Ex vivo evaluation of curcumin-functionalized silver tungstate and analogues against Schistosoma mansoni schistosomula, juveniles and adults

Abstract

Schistosomiasis remains a persistent health challenge in Brazil, with tens of thousands of new cases annually and praziquantel currently as the primary and only treatment. However, concerns about the emergence of praziquantel-resistant parasites require the exploration of alternative therapeutic strategies.
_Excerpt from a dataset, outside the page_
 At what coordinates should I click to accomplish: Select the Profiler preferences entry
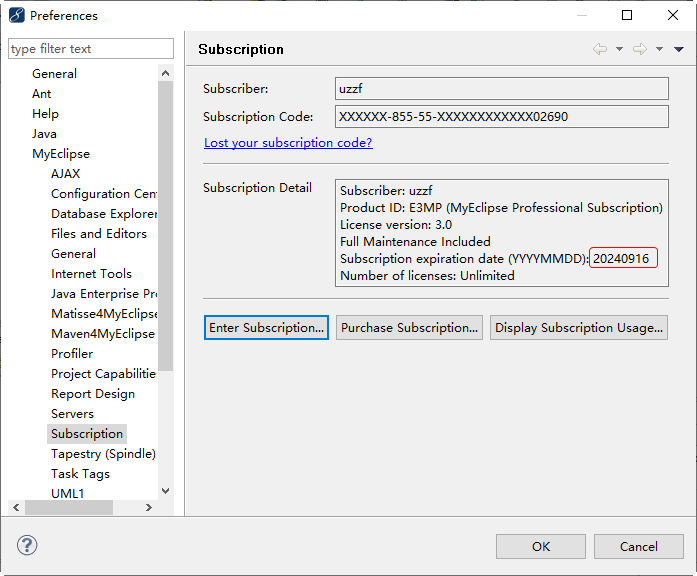(72, 354)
This study aims to investigate the ex vivo activity of curcumin-functionalized silver tungstate (AW-HRL-C) and compare it's effects with the non-functionalized compound, with structural analogues (hexagonal rod-like silver tungstate, cuboidal silver tungstate and nanometric rod-like silver tungstate), with other functional analogues compounds such as hydroxyapatite analogues (silver tungstate associated to hydroxyapatite, curcumin associated with hydroxyapatite and a silver tungstate-hydroxyapatite-curcumin compound) and with the molybdate analogues (curved rod-like silver molybdate, beveled cube silver molybdate and ultra cuboidal silver molybdate) against different lifecycle stages (schistosomula, juveniles and adults) of Schistosoma mansoni. Preliminary findings with the AW-HRL-C have shown efficacy comparable to praziquantel in reducing parasite burden and egg production in infected mice. However, detailed mechanisms regarding how AW-HRL-C exerts activity on schistosome life cycle stages found in the mammalian host remain unknown. The other descripted compounds are already seen in literature as a promising treatment or immunotherapy for S. mansoni; they were tested about their cytotoxicity on mice fibroblast cells (3T3) highlighting them as alternatives. Drawing inspiration from recent research on the oxidative properties of silver-based materials, mostly silver tungstate, this study seeks to provide a further mechanistic understanding of AW-HRL-C's anti-schistosomal effects and compare it to the effects of his structural or functional analogues, aiming for more targeted and effective treatments for schistosomiasis.